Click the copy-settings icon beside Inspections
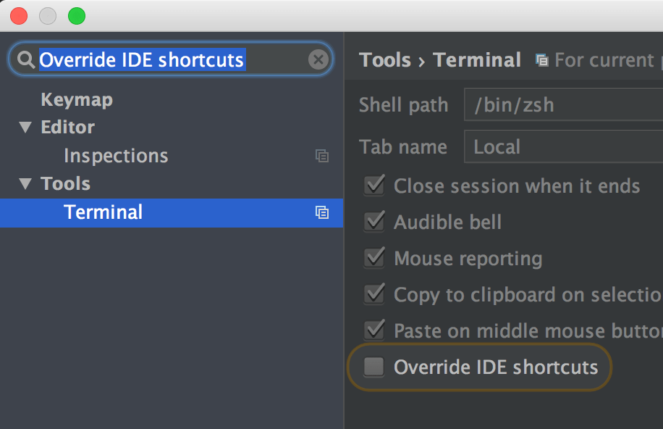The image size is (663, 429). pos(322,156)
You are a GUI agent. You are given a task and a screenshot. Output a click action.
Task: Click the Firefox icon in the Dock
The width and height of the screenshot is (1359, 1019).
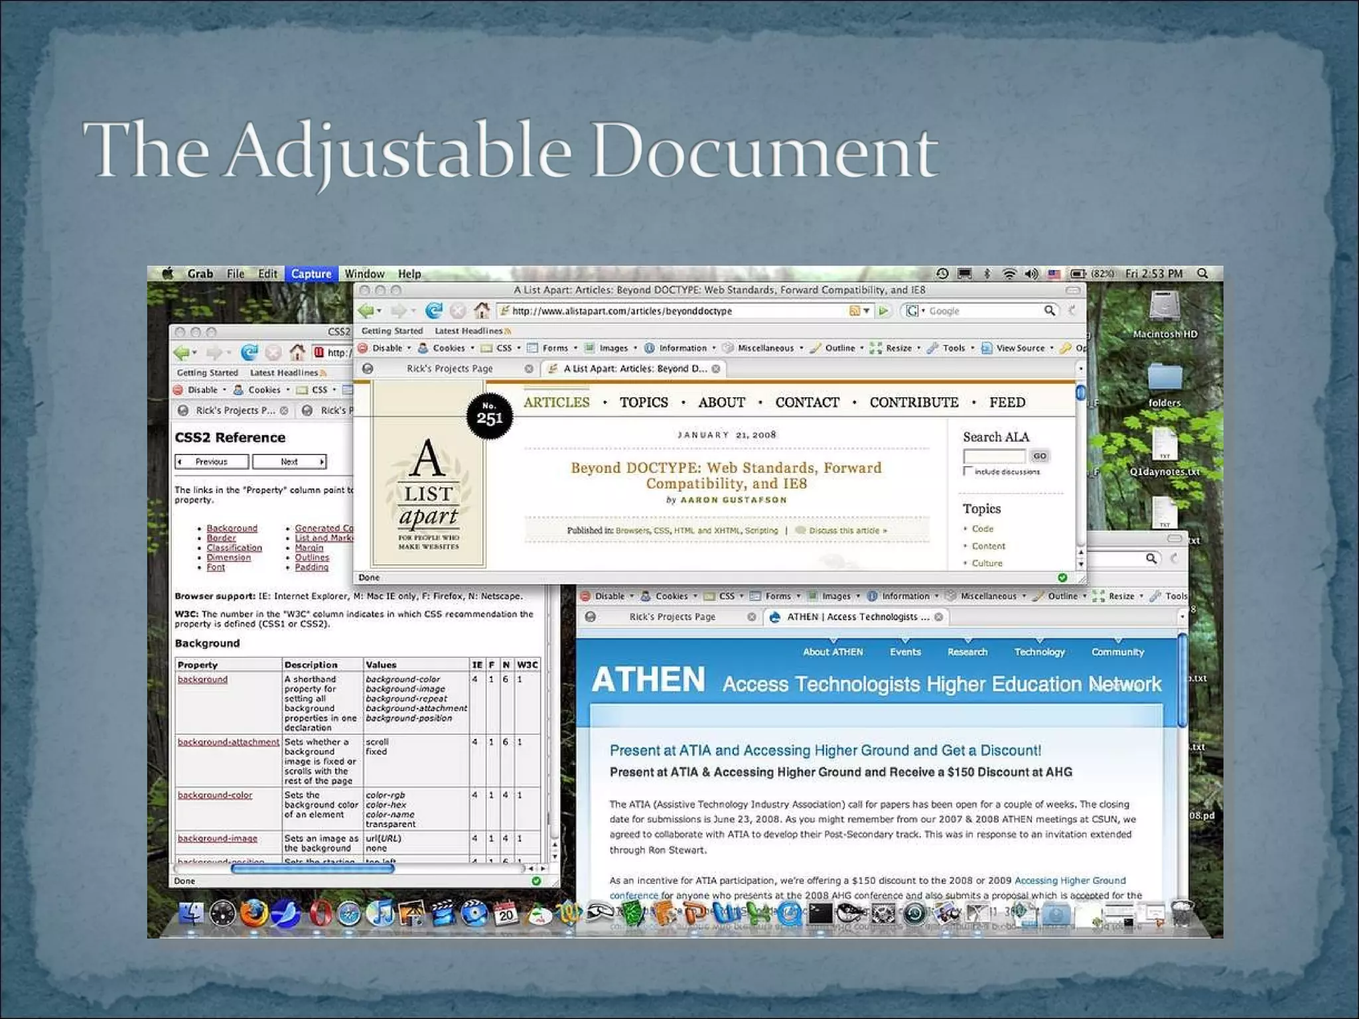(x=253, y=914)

- - - - - - -

# EXERCISE BRIEF:
Duplicate the lines of the listing from its start through the line containing "The image size is (663, 429). pos(322,156)", including both ends, and leave the pictures out of the answer.

# RESULT:
Click the copy-settings icon beside Inspections
The image size is (663, 429). pos(322,156)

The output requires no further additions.